(di Giorgia Colucci)
Il mondo ha fame di petrolio. Il
futuro saranno anche le fonti energetiche alternative, ma al
momento dell' 'oro nero' non si riesce a fare a meno. L'allarme
arriva dal rapporto del Global Energy Monitor (Gem) secondo il
quale sono in fase di sviluppo più di 24mila chilometri di
oleodotti nel mondo. Per dare un termine di paragone, i nuovi
impianti copriranno in totale una lunghezza pari a quasi il
doppio del diametro della Terra.
Una rete così capillare faciliterà le forniture di petrolio,
rallentate dalle conseguenze della guerra in Ucraina. Secondo le
stime infatti, solo i due terzi di tutti gli impianti potrebbero
trasportare fino a 20 miliardi di barili al giorno. Però,
avvertono gli esperti, una tale quantità di greggio, se
utilizzata, potrebbe produrre fino a 4,6 miliardi di tonnellate
di CO2 all'anno. Anche in questo caso è utile un termine di
paragone: si tratta di una cifra pari alle emissioni degli Stati
Uniti in un intero anno.
Circa il 40% dei nuovi oleodotti è già in costruzione. Ciò si
traduce in 10mila chilometri e in un investimento di 75 miliardi
di dollari, che, secondo il Gem, potrebbero andare in fumo, se i
lavori fossero interrotti a causa delle norme per contenere il
riscaldamento globale. A maggio 2021 l'Agenzia internazionale
per l'energia aveva definito i nuovi giacimenti di petrolio e
gas incompatibili con i limiti per le emissioni fissati dagli
Accordi di Parigi del 2015.
La maggioranza dei progetti è a guida di Usa, Russia, Cina e
India. A trainarli, secondo gli analisti, sono i profitti record
delle aziende del settore negli ultimi due anni: la guerra in
Ucraina e la ripresa economica dopo la pandemia hanno fatto
schizzare i prezzi del petrolio alle stelle.

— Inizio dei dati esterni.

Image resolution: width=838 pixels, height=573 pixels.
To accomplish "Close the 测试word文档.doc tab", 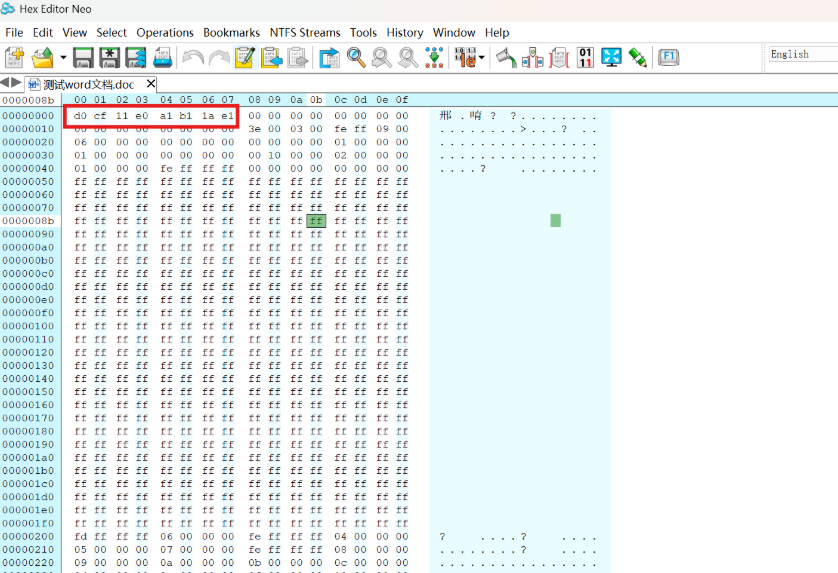I will (151, 84).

Rispetto al 2019, afferma il report, la lunghezza degli
oleodotti in costruzione è più che raddoppiata. Di contro, per
quelli proposti per il futuro si è all'incirca dimezzata.
La geopolitica del petrolio vede attiva anche la Russia.
Mosca, per superare il boicottaggio di petrolio e gas da parte
degli Stati occidentali, sta costruendo impianti per 2mila
chilometri attraverso il Mare del Nord, in particolare verso
Cina e India. Trai progetti c'è anche il Caspio, che entro il
2023 trasporterà 230mila barili di greggio dalla Russia al
Kazakistan. Un progetto che in questo caso interessa anche
l'Italia: nel suo sviluppo sono coinvolti compagnie estere come
la francese Shell, l'americana Exxon, la britannica BP e anche
l'italiana Eni.
La maggior parte dei nuovi oleodotti però si troveranno
nell'Africa subsahariana, che sembra un po' la terra promessa
dell'oro nero: 2mila chilometri sono già in costruzione e presto
se ne aggiungeranno altri 4.500. Nei lavori di costruzione Nuova
Delhi è la leader indiscussa, mentre il fronte della
progettazione è ancora dominato da Washington e Pechino.